It’s Friday afternoon, and I’m sitting at work with a pile (no, it’s bit bigger than that) of things to plow through, that promise little satisfaction other than moving them off of my desk. I have a kid to pick up in a couple of hours, so I’m finding things to do to keep me otherwise busy. I will get to those papers.

Subscribers may have noticed a post that keeps refreshing. I’ve been trying to clean up a tiny problem (actually a couple of them) with that post, and I may have it done now. I was trying to get a graphic to display, and also to deal with some nit-picky spelling/formatting problems. I should have waited to press the ‘publish’ button for a day or so, I guess. Sorry. I might have put the graphic up on my flickr page, and linked from there, but the new community guidelines discourage us from doing that anymore. As far as that all goes, I’m wondering if they want for us to include a text link with any photos we blog, or will the linked image itself qualify as a link back. I’m not pleased - I wonder if anyone cares.

That last post - the one about math and vocabulary learning - wasn’t actually a blog post. It was a piece of my MEd project that I tried to scrub for blogging. No matter how much I edited it, I know it still smells like a research paper. I posted it because I’m having some ‘discussions’ with other teachers who see things a bit differently than I. Nobody wants to listen to another point of view - me included. So this was a bit of an effort to revisit an important connection that I made and make it public. I tripped over a little gem when I was looking back through the paper that’s relevant to this recent theme in my thinking about how we present math and reading to kids formulaically.

Alan Schoenfeld explained breakdowns in comprehension in classroom mathematics activities as he observed the function of both deduction and empiricism in the development of mathematical understanding. He saw a relationship between the emphasis on form as opposed to meaning, mathematical problems versus exercises, and passive versus active learning. With respect to the roles of deduction and empiricism Schoenfeld argued that students often failed to recognize the value of deductive reasoning and instead resorted to empirical methods of reaching a solution. In a case he cited involving a 10th grade geometry class, students ignored a previously developed proof in favor of a laborious procedure that involved straightedge and compass. I’ve observed a similar phenomenon in elementary school arithmetic when students will count fingers or objects to calculate 8 + 4 = 12, for example, and then use objects the next moment to calculate 8 + 5 = 13. Instead of reasoning that 8 + 5 must be one more than the known 8 + 4, they begin ‘from scratch’ each time. Schoenfeld referred to this phenomenon as “naive empiricism,” and characterized deduction as a mathematically useful “tool of discovery” (1985, p.173). He contrasted the “naive empirical” approach to mathematics with the approach taken by professional mathematicians. He accounted for the development of an appreciation for the value of argumentation as a matter of experience in the discipline.

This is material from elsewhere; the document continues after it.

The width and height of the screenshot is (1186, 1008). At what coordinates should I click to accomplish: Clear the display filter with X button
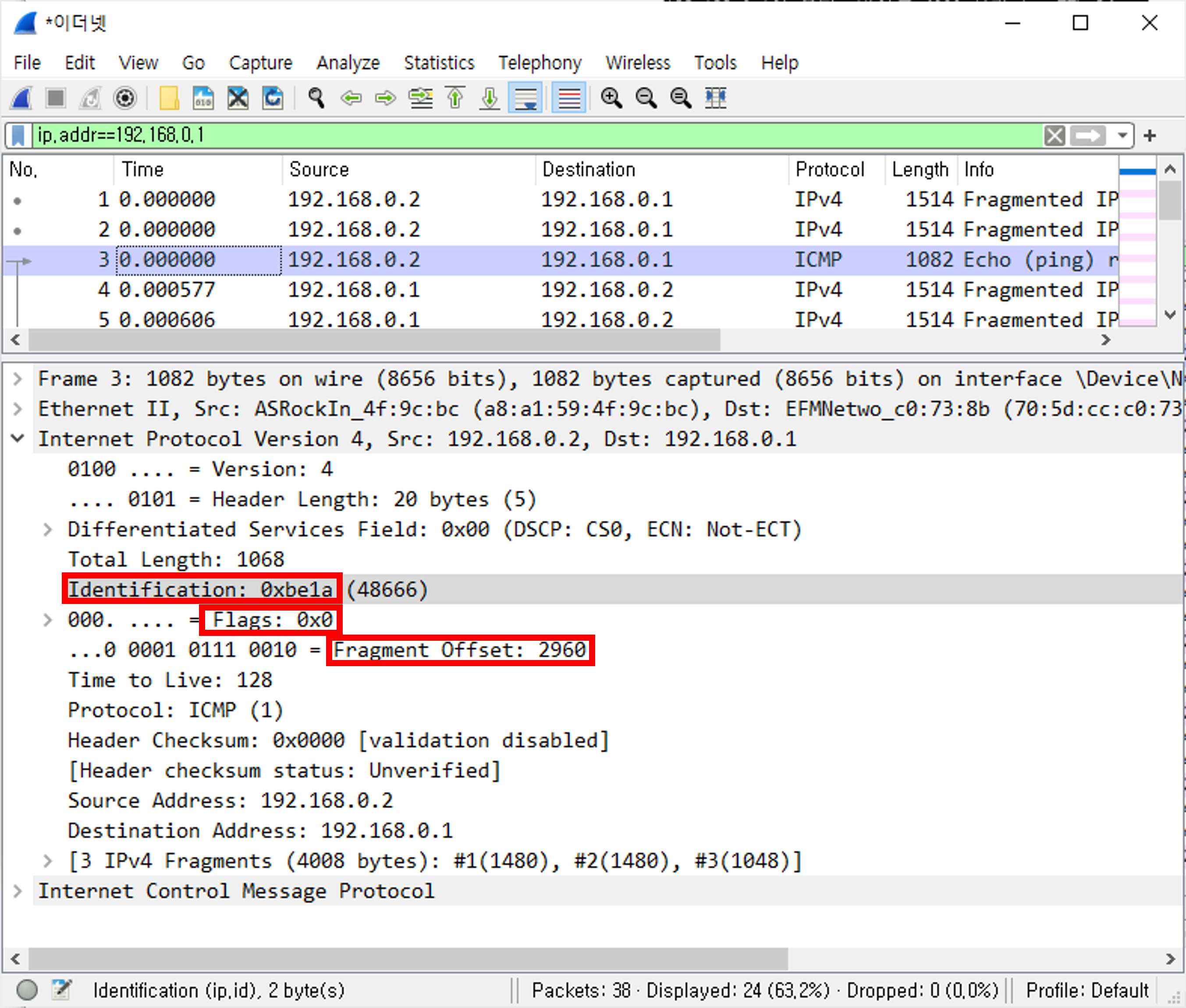1054,135
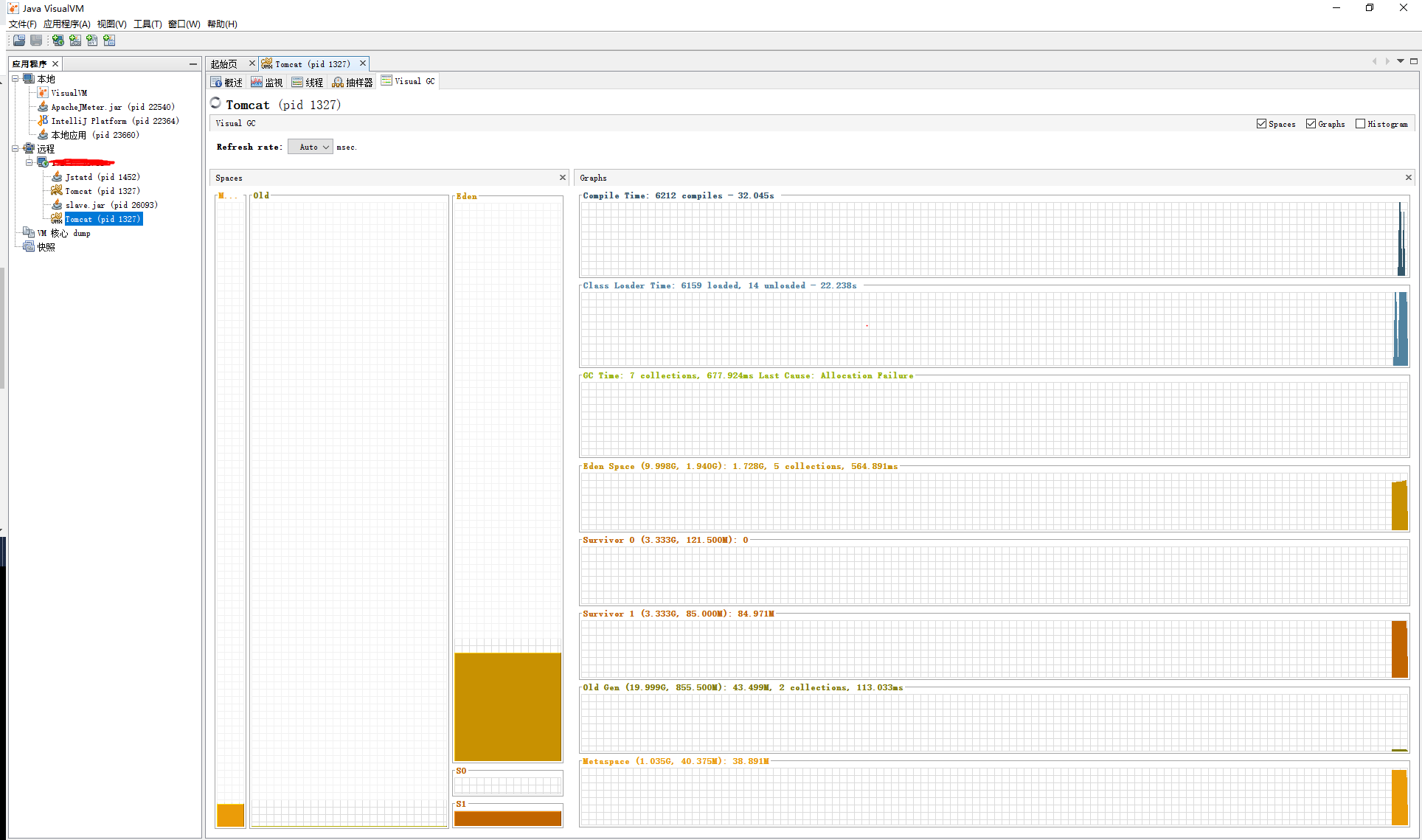Enable the Histogram checkbox

coord(1361,123)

This is all well and good, and as Schoenfeld noticed, when we are working outside of our comfort zone in deep and uncharted water, we depend on empircal methods. A dip of my toe into PHP and MySQL databases [Follow that link to a solid introductory resource that Chris has put together.] gave me a feel for what it’s like to be in over my head, and helped me to develop a fairly strong empathy for my kids who are a bit slow to pick some things up. Sometimes the empirical methods are needed to keep the ball rolling. The problem for teaching and learning occurs when we don’t move beyond that, and never bother to remove the props.

The reason I care about this at all, aside from the fact that I teach reading and math to little kids, is that when I went back to get the reading specialist ticket I decided to test out comprehension theory in the context of mathematics instruction. I gave myself a double dose in a lot of ways. Because my degree was in language and literacy, I looked at the NCTM Communication Standards and found my lit review reading list in the bibliography for that document. My whole project revolved around the way we talk about math with kids. Vocabulary was a big part of it, and so was classroom participation structure, communities of practice, shared cognition, epistemology, and God only knows anymore. I get a little bit worked up when it is suggested that I should just “show them how” and not confuse them with a bunch of reasoning. No more groaning on my part, I promise.

I think that as a profession, and as a nation, we are being driven in (at least) two directions simultaneously. It’s a conflict between conformity and creativity; between accommodation and rigor; between convergence and divergence; between authority and autonomy; between performance and understanding; between doubt and trust. It’s making me crazy, but I can’t quit because I sense that I’m sitting on top of a huge pile of junk that’s almost ready to implode. I want to be here when it happens.

Besides, I can’t afford to stay in Alaska if I quit my job now, and there’s nowhere in the world I’d rather be, even if I do still have to use dial-up at home and can’t watch the Olympics on television. Can you believe it?

Schoenfeld, A. H. (1985). Mathematical Problem Solving. Orlando, Florida: Academic Press, Inc.